## Records to process
+--
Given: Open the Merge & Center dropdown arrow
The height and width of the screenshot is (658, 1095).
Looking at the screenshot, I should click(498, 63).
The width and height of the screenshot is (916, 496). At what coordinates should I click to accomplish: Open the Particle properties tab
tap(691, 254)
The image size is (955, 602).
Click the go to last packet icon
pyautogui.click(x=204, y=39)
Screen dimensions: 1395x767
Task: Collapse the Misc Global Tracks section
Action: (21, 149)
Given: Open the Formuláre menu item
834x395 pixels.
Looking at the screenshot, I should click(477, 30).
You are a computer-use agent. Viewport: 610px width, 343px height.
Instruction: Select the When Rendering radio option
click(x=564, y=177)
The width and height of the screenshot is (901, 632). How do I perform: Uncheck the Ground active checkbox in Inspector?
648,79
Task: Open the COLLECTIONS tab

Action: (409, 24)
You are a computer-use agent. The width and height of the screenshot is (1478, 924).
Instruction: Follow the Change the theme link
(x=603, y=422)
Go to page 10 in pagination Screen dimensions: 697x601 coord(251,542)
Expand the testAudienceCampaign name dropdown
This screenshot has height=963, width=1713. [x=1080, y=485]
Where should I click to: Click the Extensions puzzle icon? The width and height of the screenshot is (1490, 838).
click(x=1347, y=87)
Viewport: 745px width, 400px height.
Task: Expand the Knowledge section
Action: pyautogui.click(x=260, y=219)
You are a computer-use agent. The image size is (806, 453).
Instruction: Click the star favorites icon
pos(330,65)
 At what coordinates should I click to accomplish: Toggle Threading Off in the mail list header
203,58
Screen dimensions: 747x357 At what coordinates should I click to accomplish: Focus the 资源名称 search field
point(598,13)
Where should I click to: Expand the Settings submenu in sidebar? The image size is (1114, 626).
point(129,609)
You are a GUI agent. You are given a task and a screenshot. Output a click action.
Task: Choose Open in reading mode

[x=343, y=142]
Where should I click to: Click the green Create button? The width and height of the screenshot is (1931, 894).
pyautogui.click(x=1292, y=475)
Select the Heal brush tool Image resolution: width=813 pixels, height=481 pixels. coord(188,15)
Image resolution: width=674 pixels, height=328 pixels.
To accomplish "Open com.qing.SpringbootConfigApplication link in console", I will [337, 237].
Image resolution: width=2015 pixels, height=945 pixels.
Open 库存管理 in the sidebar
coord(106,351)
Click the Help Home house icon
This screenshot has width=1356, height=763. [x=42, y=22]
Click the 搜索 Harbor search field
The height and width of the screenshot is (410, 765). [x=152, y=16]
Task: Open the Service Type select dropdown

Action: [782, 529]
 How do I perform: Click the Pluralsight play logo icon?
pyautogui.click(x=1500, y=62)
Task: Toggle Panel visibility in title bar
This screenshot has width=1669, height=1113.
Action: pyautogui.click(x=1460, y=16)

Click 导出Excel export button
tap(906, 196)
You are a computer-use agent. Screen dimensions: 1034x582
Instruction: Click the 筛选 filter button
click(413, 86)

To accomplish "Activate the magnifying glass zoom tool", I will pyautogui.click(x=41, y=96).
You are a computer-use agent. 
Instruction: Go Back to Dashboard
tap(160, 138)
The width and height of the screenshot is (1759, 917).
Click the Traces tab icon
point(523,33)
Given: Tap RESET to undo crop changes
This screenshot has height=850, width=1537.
+--
## Work instructions
Using the material above, find each line that holds "resolution" and copy that line.

## Reply
Select the Heal brush tool Image resolution: width=813 pixels, height=481 pixels. coord(188,15)
Image resolution: width=674 pixels, height=328 pixels.
Image resolution: width=2015 pixels, height=945 pixels.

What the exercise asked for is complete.